Thierry Martinet et Nathalie Talou Kolesnik, les deux conseillers numériques 3D de La Poste à Bordeaux-Mériadeck
Thierry Martinet et Nathalie Talou Kolesnik, les deux conseillers numériques 3D de La Poste à Bordeaux-Mériadeck - M.BOSREDON

C’est une petite révolution que vient de connaître La Poste de Mériadeck à Bordeaux. Ce bureau, le plus grand de Gironde avec une fréquentation de 900 clients par jour, propose depuis peu un service d’impression 3D à destination du grand public. L’imprimante 3D a été livrée, en toute discrétion, dans le courant du mois de juillet. «Au départ, nous avons uniquement visé notre clientèle professionnelle» explique Nathalie Talou Kolesnik, l’un des deux agents formés pour devenir «conseiller numérique 3D.» Il y a quelques jours, La Poste a décidé d’élargir ce nouveau service à tout un chacun.

La Poste de Mériadeck est la première de province à proposer un service d’impression 3D. Trois autres bureaux en Ile-de-France, à Paris et Boulogne-Billancourt (Hauts-de-Seine) en sont déjà équipés depuis novembre 2013.

Les architectes et les étudiants très intéressés

L’imprimante peut fabriquer tout type d’objet, d’une taille qui reste modeste, équivalente à un cube de 12 cm. Le matériau utilisé est l’ABS (acrylonitrile butadiène styrène), un polymère thermoplastique qui sert notamment à la fabrication des fameux Lego. La technique utilisée est celle d’impression par dépôt de fil fondu: l’impression démarre par la mise à température de la machine (autour de 200°C), nécessaire pour la fusion de la matière ; un fil de matière est alors extrudé sur une plateforme à travers une buse se déplaçant sur 3 axes et réalisant l’impression par de fines couches successives.
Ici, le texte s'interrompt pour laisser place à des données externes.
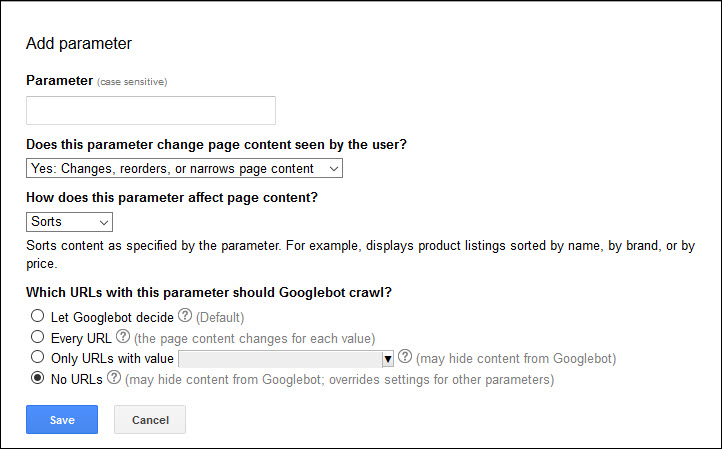This screenshot has width=722, height=449.
Task: Click the Save button
Action: [62, 420]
«L’impression 3D peut servir aux architectes, aux élèves ingénieurs, aux étudiants en design, qui viennent nous voir avec un fichier numérisé qui sera transformé en un objet en 3D, poursuit Nathalie Talou Kolesnik. Pour les architectes, c’est une vraie plus-value car ils peuvent ainsi visualiser leur travail, et certains de leurs clients, notamment les particuliers, sont ravis de voir leur projet de maison à petite échelle.»
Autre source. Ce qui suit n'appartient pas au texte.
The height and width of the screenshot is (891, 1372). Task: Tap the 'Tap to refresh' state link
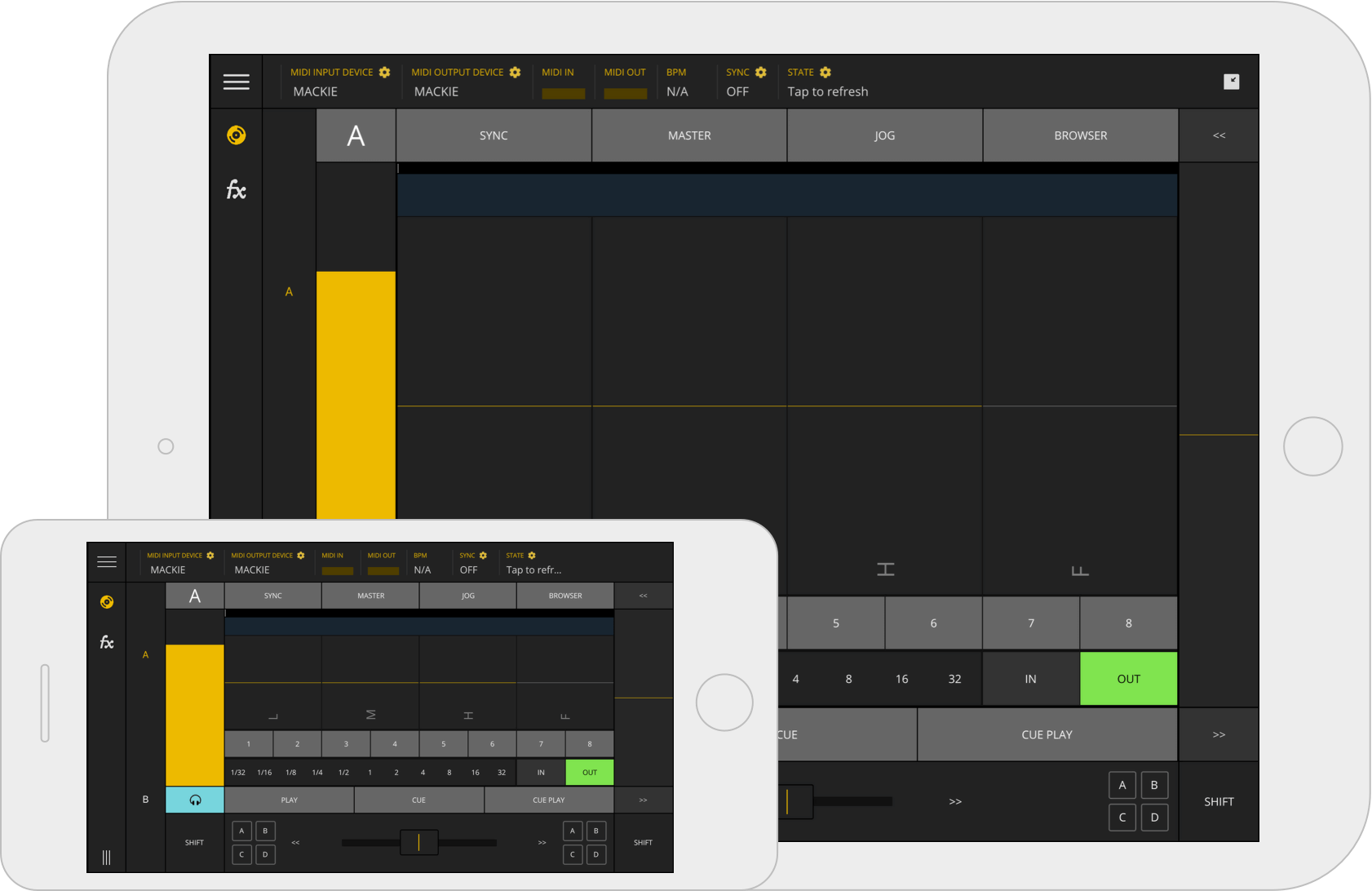pos(828,91)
A partir de 25€ pour une coque de téléphone portable personnalisée

La demande des particuliers porte davantage sur des pièces spécifiques qu’ils n’arrivent pas à retrouver dans le commerce, ou pour personnaliser des coques de téléphone portable ou des porte-cartes. «Cela dit, précise le conseiller numérique, nous ne pouvons pas tout réaliser sur place, et pour certaines demandes, comme des bijoux en argent, nous faisons appel à des prestataires extérieurs.» La Poste a notamment noué un partenariat avec Sculpteo, la société française spécialisée dans ce domaine.
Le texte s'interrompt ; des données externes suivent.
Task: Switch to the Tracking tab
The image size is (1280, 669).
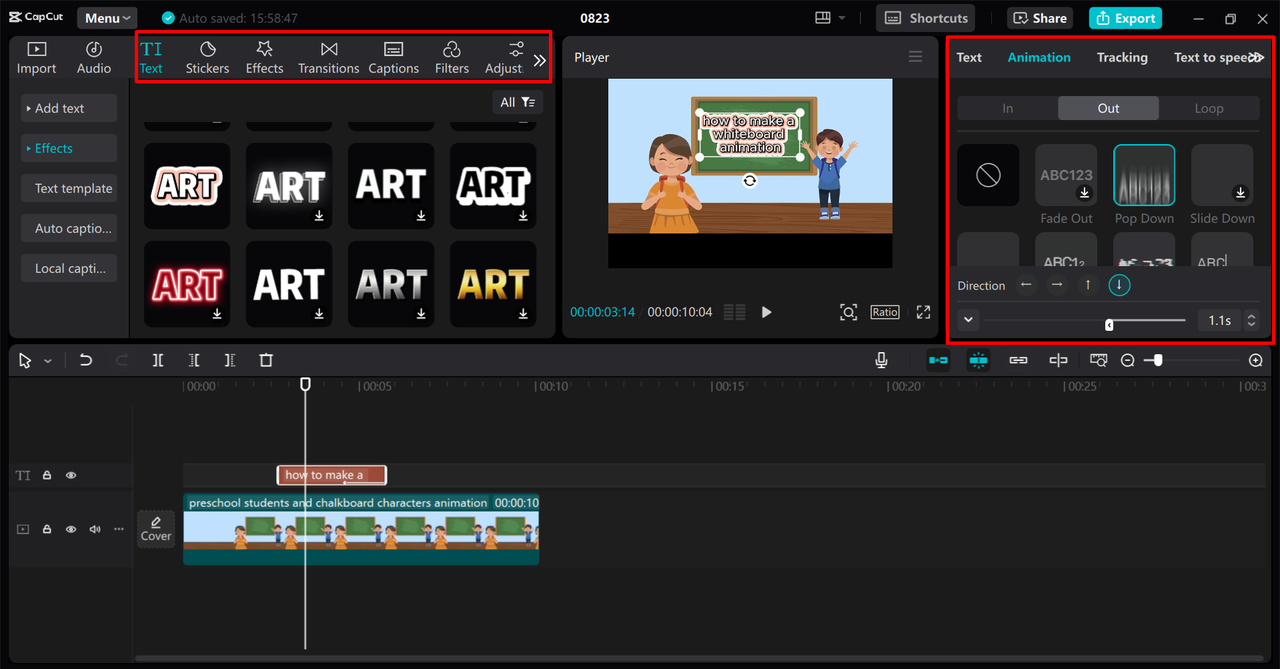Action: (1122, 57)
Concernant les tarifs, «cela dépend de la complexité et de la taille de l’objet.» Pour fabriquer une coque de téléphone portable, il faut compter entre 25€ et 35€, le prix pour un bijou en argent démarre à 149€, et pour de petites reproductions de dessins d’architectes, ce sera en moyenne entre 60€ et 80€. «Mais chaque objet est unique, et les prix peuvent vite grimper en fonction de la quantité de matière utilisée.»

De 15 minutes à 8h pour la réalisation du projet

Pour les temps d’impression, «c’est très variable également.» Un objet simple et de petite taille peut être fabriqué en un quart d’heure, «mais pour une pièce plus complexe on peut aller jusqu’à 8h. Dans ce cas, nous programmons l’imprimante qui fera son travail la nuit.»

Nathalie Talou Kolesnik  et Thierry Martinet, l’autre conseiller numérique 3D, insistent sur «l’accompagnement du client.» «Nous mettons à disposition du public deux ordinateurs, et nous regardons ensemble sur écran le projet à réaliser, que nous peaufinons si nécessaire.»

Cette expérimentation est une première en France dans un réseau grand public. «Nous sommes dans la suite de ce qui a été lancé à Paris il y a neuf mois, savoure Nathalie Talou Kolesnik , et nous avons de la chance que Bordeaux ait été choisie pour expérimenter cette nouveauté en province.» A terme, La Poste vise une machine par région.